Case Law: Assessments & Collection

  • Barry v. OC Residential Properties
    (2011) 194 Cal.App.4th 861
    [Foreclosure; Redemption Price] When a property is sold through nonjudicial foreclosure of an assessment lien, the redemption price may include maintenance and repair expenses incurred by the purchaser during the redemption period that were reasonable necessary for the preservation of the property.
  • Bear Creek Master Association v. Edwards
    (2005) 31 Cal.Rptr.3d 337
    [Duty to pay; Assessment Liens] A recorded assessment lien secures the assessment debt that continues to accrue on the owner’s account; the debt is not limited solely to the amount stated in the lien at the time the lien was initially recorded.
  • Berryman v. Merit Property Management, Inc.
    (2007) 152 Cal.App.4th 1544
    [Association Records; Transfer Document Fees] An association’s managing agent is permitted to earn a profit on the fees it charges for providing property transfer documents.
  • Brown v. Professional Community Management, Inc.
    (2005) 127 Cal.App.4th 532
    [Assessments & Collection; Collection Fees] An association’s vendors are permitted to earn a profit on the fees it charges in connection with collecting delinquent assessments owed to the association.
  • Cerro De Alcala Homeowners Assn. v. Burns
    (1985) 169 Cal.App.3d Supp. 1
    [Assessments & Collection; Duty to Pay] A homeowner may not avoid his/her obligation to pay assessments levied by a HOA merely because the homeowner abandons possession of the property.
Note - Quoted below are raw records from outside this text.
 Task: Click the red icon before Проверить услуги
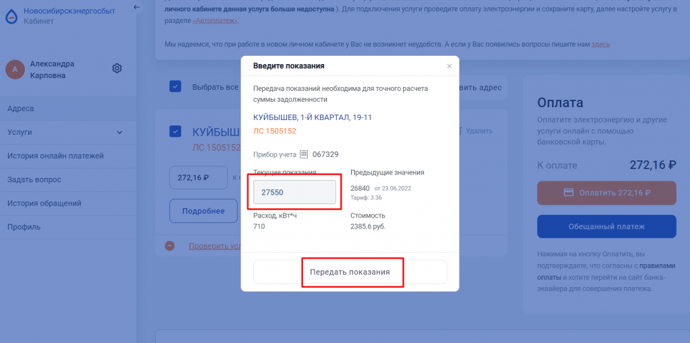tap(170, 246)

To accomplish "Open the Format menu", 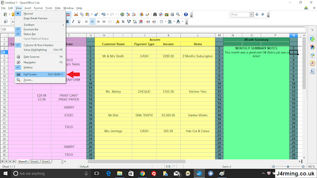I will click(38, 8).
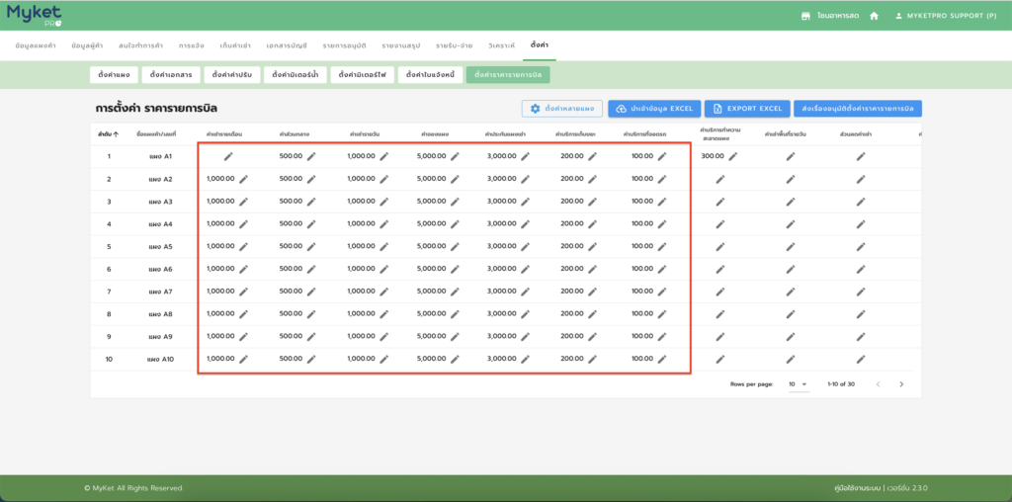Viewport: 1012px width, 502px height.
Task: Click the home icon in top bar
Action: click(x=874, y=16)
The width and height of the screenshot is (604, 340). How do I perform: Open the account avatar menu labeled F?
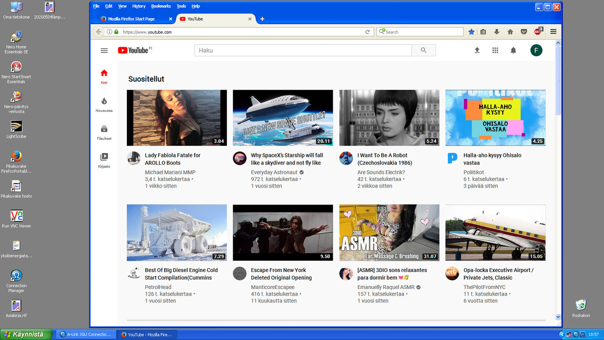pyautogui.click(x=536, y=51)
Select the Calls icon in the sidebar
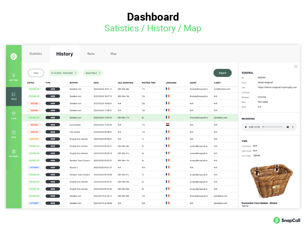The width and height of the screenshot is (306, 229). pos(13,94)
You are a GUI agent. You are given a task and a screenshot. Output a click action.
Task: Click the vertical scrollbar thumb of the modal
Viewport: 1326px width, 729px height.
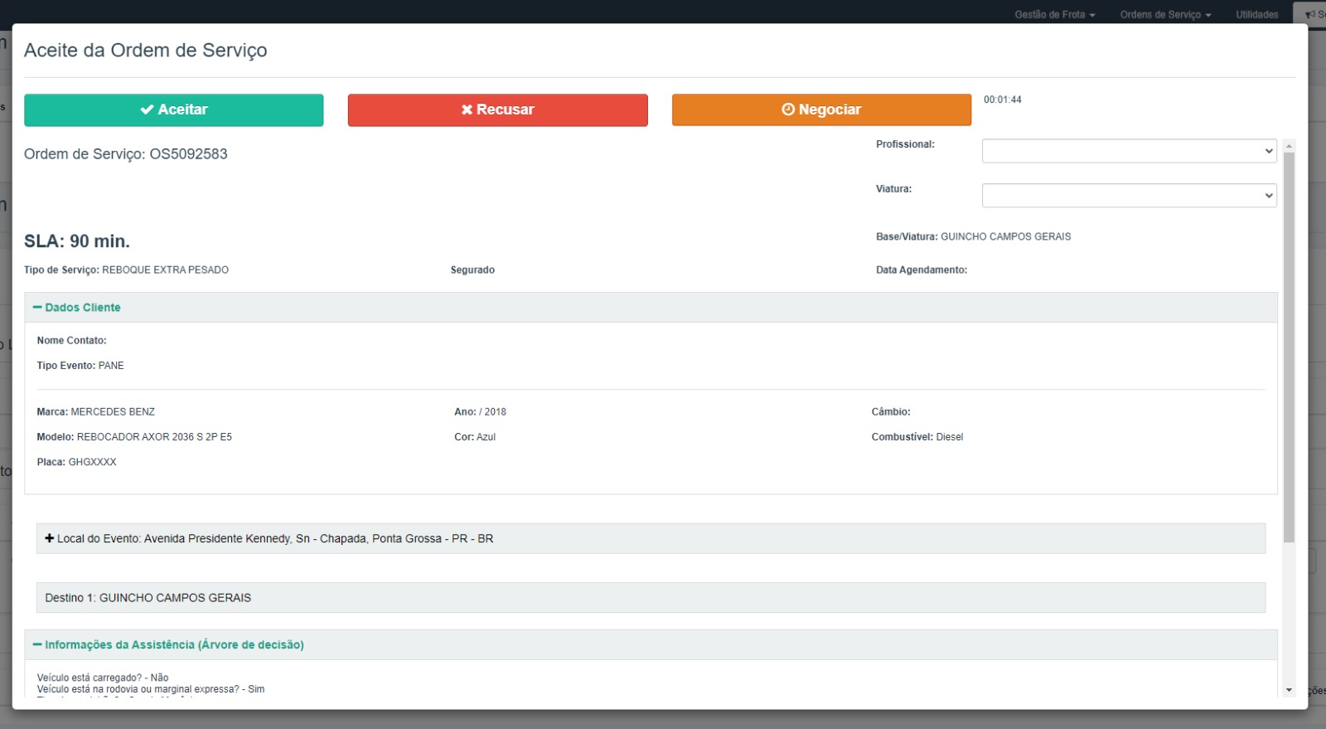click(1289, 348)
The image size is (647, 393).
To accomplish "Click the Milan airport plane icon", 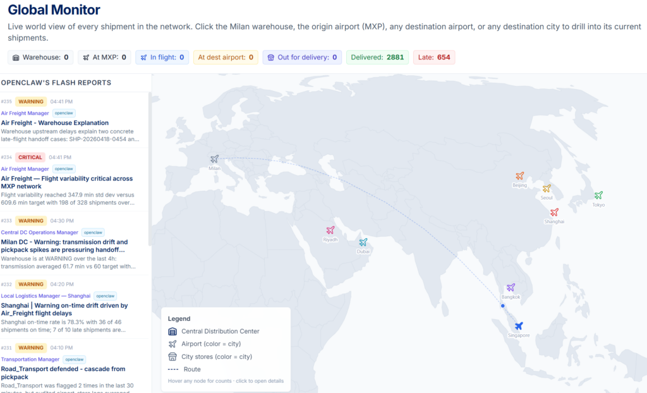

  • Diamond Heights Village Association, Inc. v. Financial Freedom Senior Funding Corp.
    (2011) 196 Cal.App.4th 290
    [Assessment Collection; Judgment Lien Merger] When a HOA assessment lien is enforced by the HOA through judicial action, the debt secured by the assessment lien is merged into the judgment.
  • Diamond v. Superior Court
    (2013) 217 Cal.App.4th 1172
    [Assessment Collection; Notice Requirements] A HOA must strictly adhere to the statutory lien and foreclosure notice requirements in order to perfect an assessment lien and foreclose on a homeowner’s property.
  • Eith v. Ketelhut
    (2018) 31 Cal.App.5th 1
    [Commercial Use; Board Deference] A Board’s determination of whether a business or commercial activity affects the residential character of a HOA was entitled to judicial deference.
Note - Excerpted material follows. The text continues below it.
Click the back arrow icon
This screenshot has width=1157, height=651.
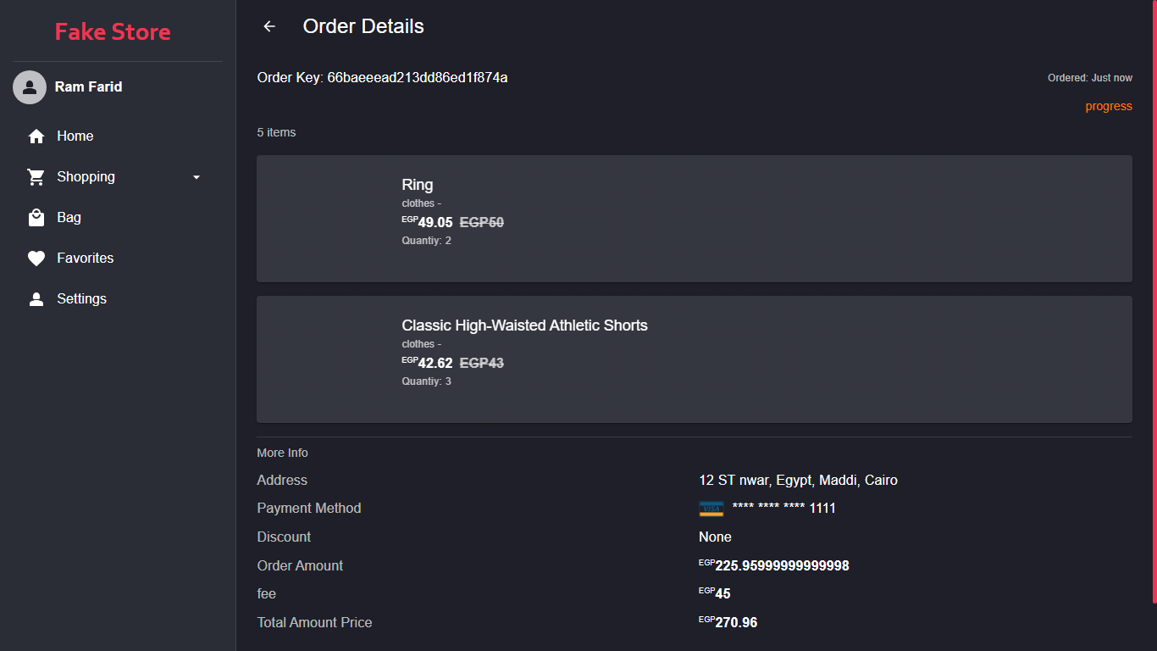269,26
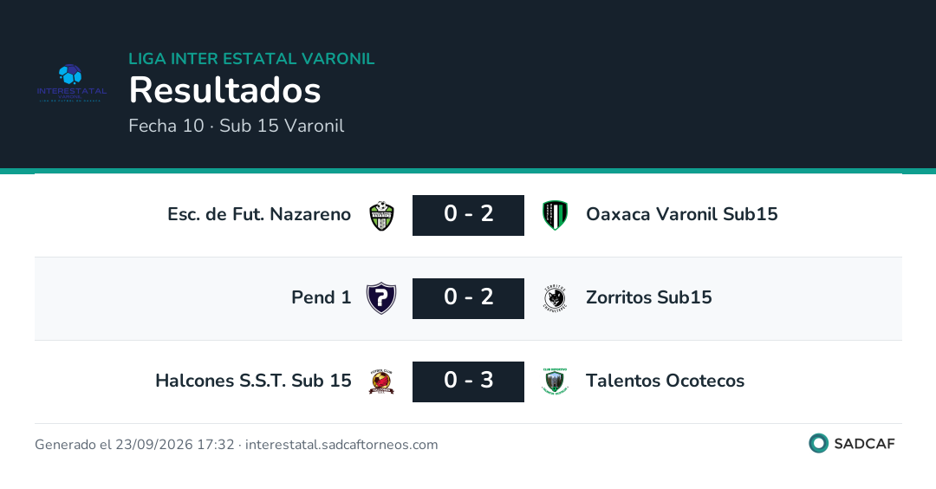Open the Oaxaca Varonil Sub15 team name

[682, 214]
  • Highland Greens Homeowners Ass’n v. De Guillen (In re De Guillen)
    (2019) 604 B.R. 826
    [Assessment Liens; Continuing Lien; Foreclosure] The BAP held that the Davis-Stirling Act does not allow for continuing assessment liens and imposes an affirmative duty on Associations to provide additional pre-lien notices to delinquent homeowners before recording any subsequent assessment lien.
  • Huntington Continental Townhouse Association, Inc. v. Miner
    (2014) 230 Cal.App.4th 590
    [Assessments & Collection; Partial Payments] An association is required to accept partial payments made by a delinquent homeowner and allocate them in accordance with Civil Code Section 5655, even after the association has recorded an assessment lien.
  • Mashiri v. Epsten Grinnell & Howell
    (2017) 845 F.3d 984
    [FDCPA; Collection Notice] Homeowner successfully alleged that HOA law firm violated FDCPA because pre-lien notice payment demand timeline was inconsistent with the right under the FDCPA to dispute the debt within 30 days of receipt of letter.
  • Multani v. Witkin & Neal
    (2013) 215 Cal.App.4th 1428
    [Assessment Collection; Redemption Rights] A nonjudicial foreclosure sale may be set aside where a HOA fails to notify the foreclosed owner of his/her redemption rights after the foreclosure sale.
  • Park Place Estates Homeowners Association v. Naber
    (1994) 29 Cal.App.4th 427
    [Assessments & Collection; Duty to Pay Assessments] An association member may not assert the homeowners association’s (HOA’s) conduct as a defense or “setoff” to an action brought by the HOA against the member for the member’s failure to pay assessments.
  • Ruoff v. Harbor Creek Community Association
    (1992) 10 Cal.App.4th 1624
    [Insurance; Liability] A HOA’s members were held personally liable in excess of the HOA’s insurance policy limit for injuries stemming from the HOA’s common areas that were owned by the HOA’s members as tenants in common.
  • Watts v. Oak Shores Community Association
    (2015) 235 Cal.App.4th 466
    [Operating Rules; Rental Activities; Board Deference] Homeowners associations may adopt reasonable rules and impose fees on members relating to short-term rentals of condominium units.